Stated task - Copy everything in the research projects text from "Project R1 outputs" down to "to Action process.", word for word.

Research Projects

Research Project 1: Knowledge Synthesis on KT for TT

Objective as Proposed:

Project R1 is identifying Barriers (B) to Knowledge Translation (KT) for Technology Transfer (TT) as well as the corresponding Carriers (C) used to overcome those Barriers. Knowledge synthesis techniques are being used to analyze all the acknowledged Models, Methods, and Measures (MMM) of KT for TT. All of this information will be mapped onto two respective process models, the Product Development Managers Association (PDMA) model for TT, and the Knowledge to Action (KTA) model for KT. MMM and B/C will be extracted from a comprehensive mix of existing syntheses, current research reports, in-house content experts, and Rehabilitation Engineering Research Center (RERC) and Small Business Innovation Research (SBIR) practitioners. The resulting outputs of R1 will be used to populate a knowledge base (D2) and also assist with intervention studies (R3 and D1).

Project R1 outputs will be a set of KT tools equivalent to an existing set of TT tools. These KT tools will permit the applicant to implement the KTA model at an operational level, as the applicant has applied the TT version of these tools with success for an extended timeframe. The operational level means the applicant and potential knowledge producers will be able to understand what tools can be used to effectively communicate knowledge to the various knowledge user categories, in forms and terms they will recognize, understand, and value. These same tools will help anticipate the barriers and the requisite carriers which may be encountered along the Knowledge to Action process.

Project R1 is intended to address the NIDRR priorities: (A) Improved understanding of barriers to, and facilitators of, successful KT for technology transfer in different industries related to NIDRR’s technology portfolio; (A) (1) Identifying and compiling existing research-based knowledge about barriers to, and [carriers] of successful KT for technology transfer; and (B) Advance knowledge of best practices in KT for technology transfer; (B) (1) Identifying existing models, methods, or measures of KT for technology transfer in different industries related to NIDRR’s technology portfolio.

Project R1 Accomplishments:

  • The generation of knowledge occurs through three related methods (scientific research, engineering development, industrial production), with each method designed to generate knowledge in a different state (conceptual discoveries, prototype inventions, commercial innovations).

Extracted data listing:
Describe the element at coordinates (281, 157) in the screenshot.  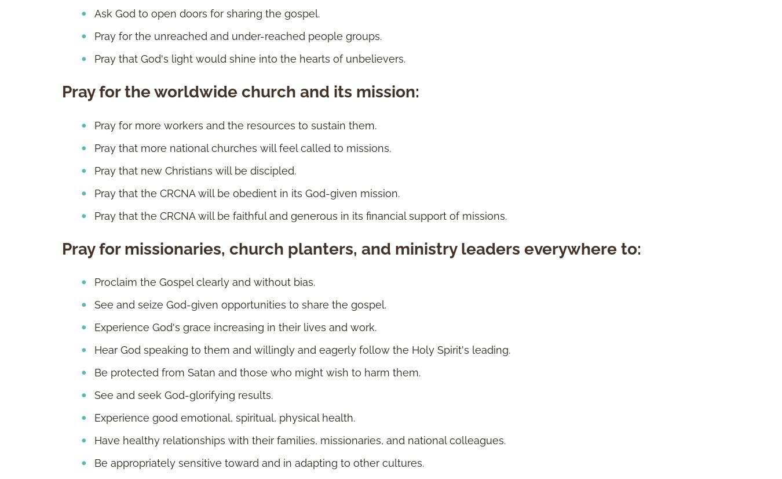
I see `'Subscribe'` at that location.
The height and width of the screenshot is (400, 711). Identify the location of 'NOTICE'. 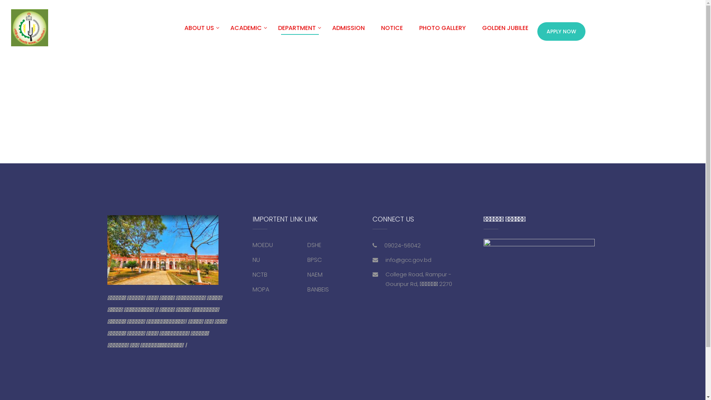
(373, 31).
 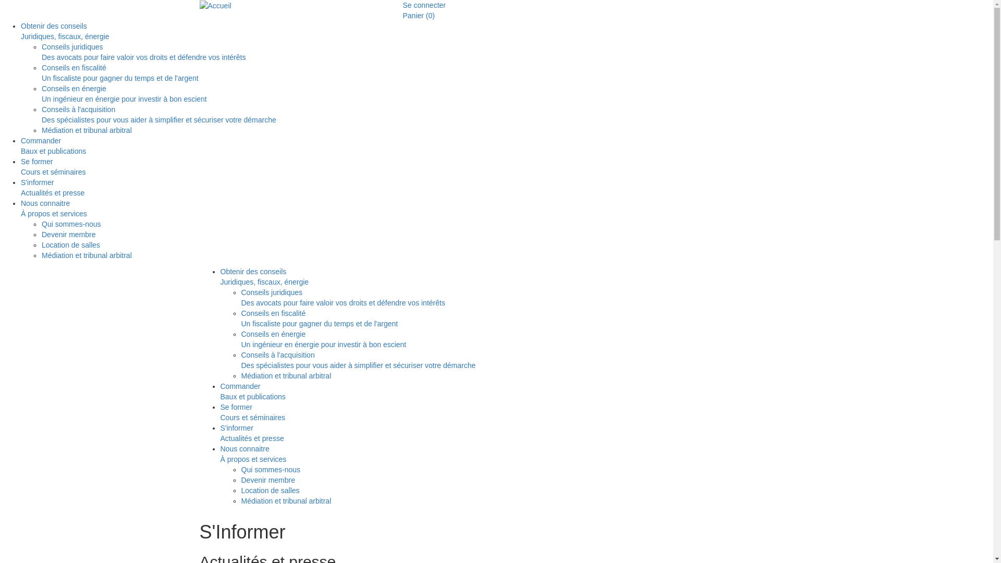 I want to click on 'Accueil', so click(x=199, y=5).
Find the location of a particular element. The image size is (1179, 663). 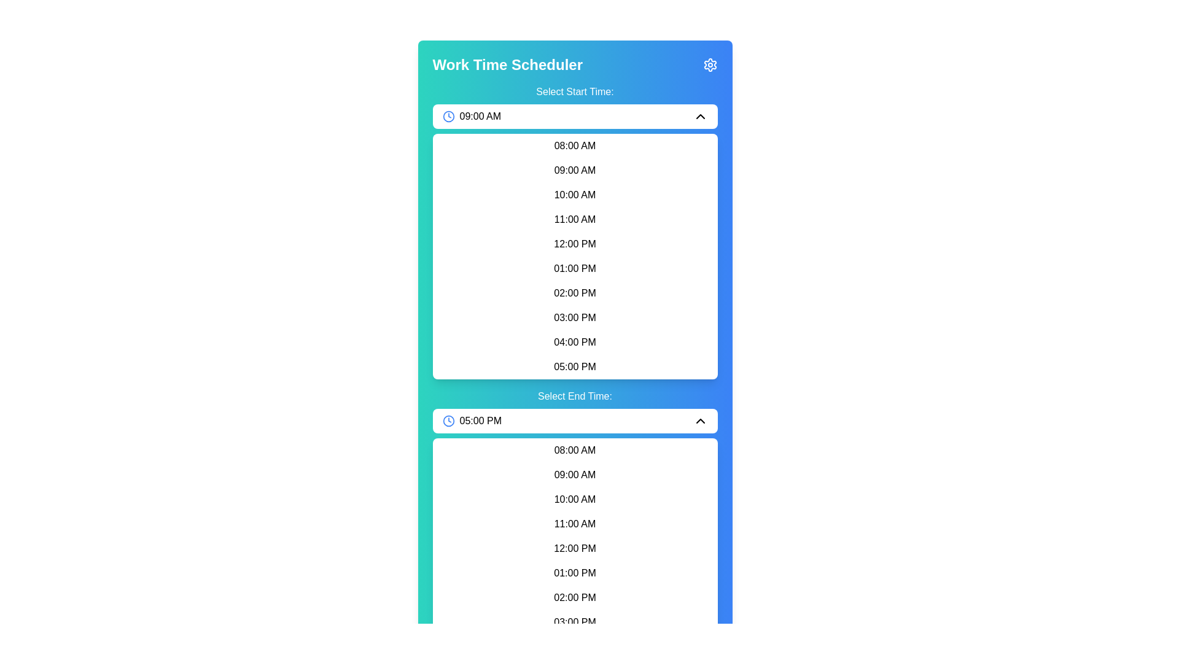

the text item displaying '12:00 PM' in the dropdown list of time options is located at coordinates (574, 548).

Task result -
Project R1 outputs will be a set of KT tools equivalent to an existing set of TT tools. These KT tools will permit the applicant to implement the KTA model at an operational level, as the applicant has applied the TT version of these tools with success for an extended timeframe. The operational level means the applicant and potential knowledge producers will be able to understand what tools can be used to effectively communicate knowledge to the various knowledge user categories, in forms and terms they will recognize, understand, and value. These same tools will help anticipate the barriers and the requisite carriers which may be encountered along the Knowledge to Action process.